Why should you expand your cooking repertoire with spices?
Because most of us are trying either to lose weight or avoid gaining weight, and spices can be helpful in reaching our goal.
John Peters, PhD, professor of medicine at the University of Colorado and chief of strategy and innovation at the Anschutz Health and Wellness Center, conducted an experiment to see if spices could overcome the loss in dietary satisfaction of foods when the level of fat is reduced. The goal was "to see if using herbs and spices could help people meet the recommended Dietary Guidelines that advocate a moderate total fat and reduced saturated fat intake." If so, the use of spices could be a practical strategy for weight loss or weight maintenance.

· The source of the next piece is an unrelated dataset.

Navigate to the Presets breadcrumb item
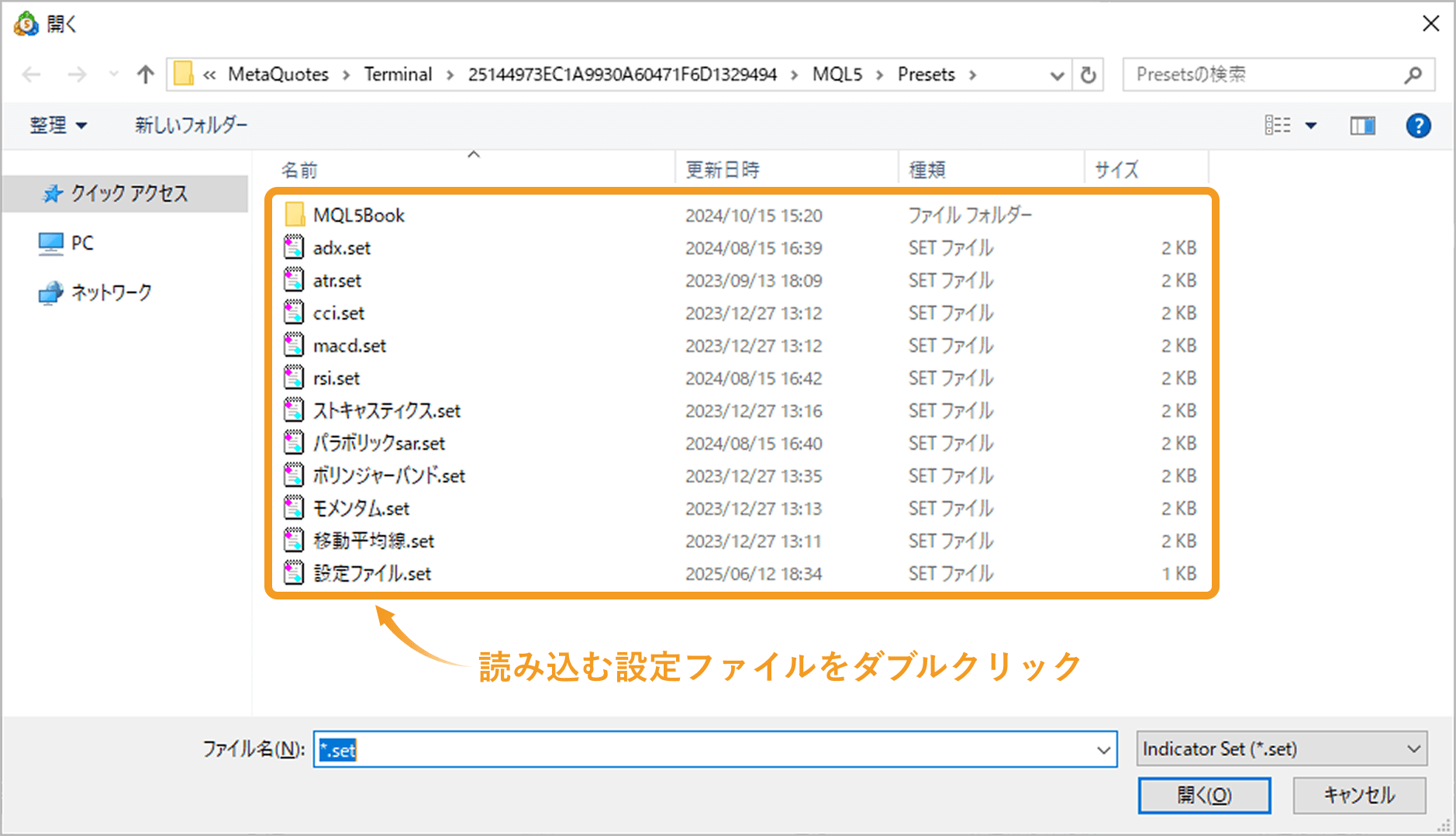click(926, 74)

In Dr. Peters's experiment, a test group of 150 subjects ate a meal (meat loaf, vegetables and creamy pasta) that was either full fat, reduced fat or reduced fat with spices. The meals were randomized so that the subjects did not know which meal they were eating, and the subjects assigned a score to the meal based on dietary satisfaction.
Dr. Peters found that the overall liking of the full-fat meal and the reduced-fat meal with spices received the same score in satisfaction. Indeed, participants liked the reduced fat spice vegetables better than full fat vegetables. The creamy pasta didn't fare as well, probably because the spices cannot deliver the unique mouthfeel of creamy pasta.
Bottom line, Dr. Peters concluded that except for foods that are heavily dependent on a creamy mouth feel, "spices will likely have great utility in many foods as a way to reduce fat and saturated fat." In other words, through the creative use of spices, we can enjoy reduced-fat food as much as, if not more than, a full-fat food.
If you need ideas on how to incorporate spices into your cooking, check out the recipes on the McCormick for Chefs website. You can choose recipes by kind of food (e.g., poultry, appetizers or salads), style of food (e.g., vegetarian, ethnic or health and wellness) or brand of spice (e.g., Lawry's, McCormick Culinary or Thai Kitchen). You'll also find dozens of recipes with a unique combination of flavors, such as one of my favorites, Crunchy Asian Slaw with Roasted Ginger.
Nearly 60 years ago, syndicated columnist Harriet Van Horne, wrote, "Cooking is like love. It should be entered into with abandon or not at all." Harriet was ahead of her time in promoting real food for real people. As evidenced by her comments in an early Vogue magazine article, Harriet was not a fan of "premixed, prewhipped, pre-stewed foods that crowd the grocer’s shelf."
So in the spirit of uninhibited learning, go ahead and express your creativity in the kitchen by experimenting with new and exotic spices—and as an added benefit, watch the numbers on the scale retreat.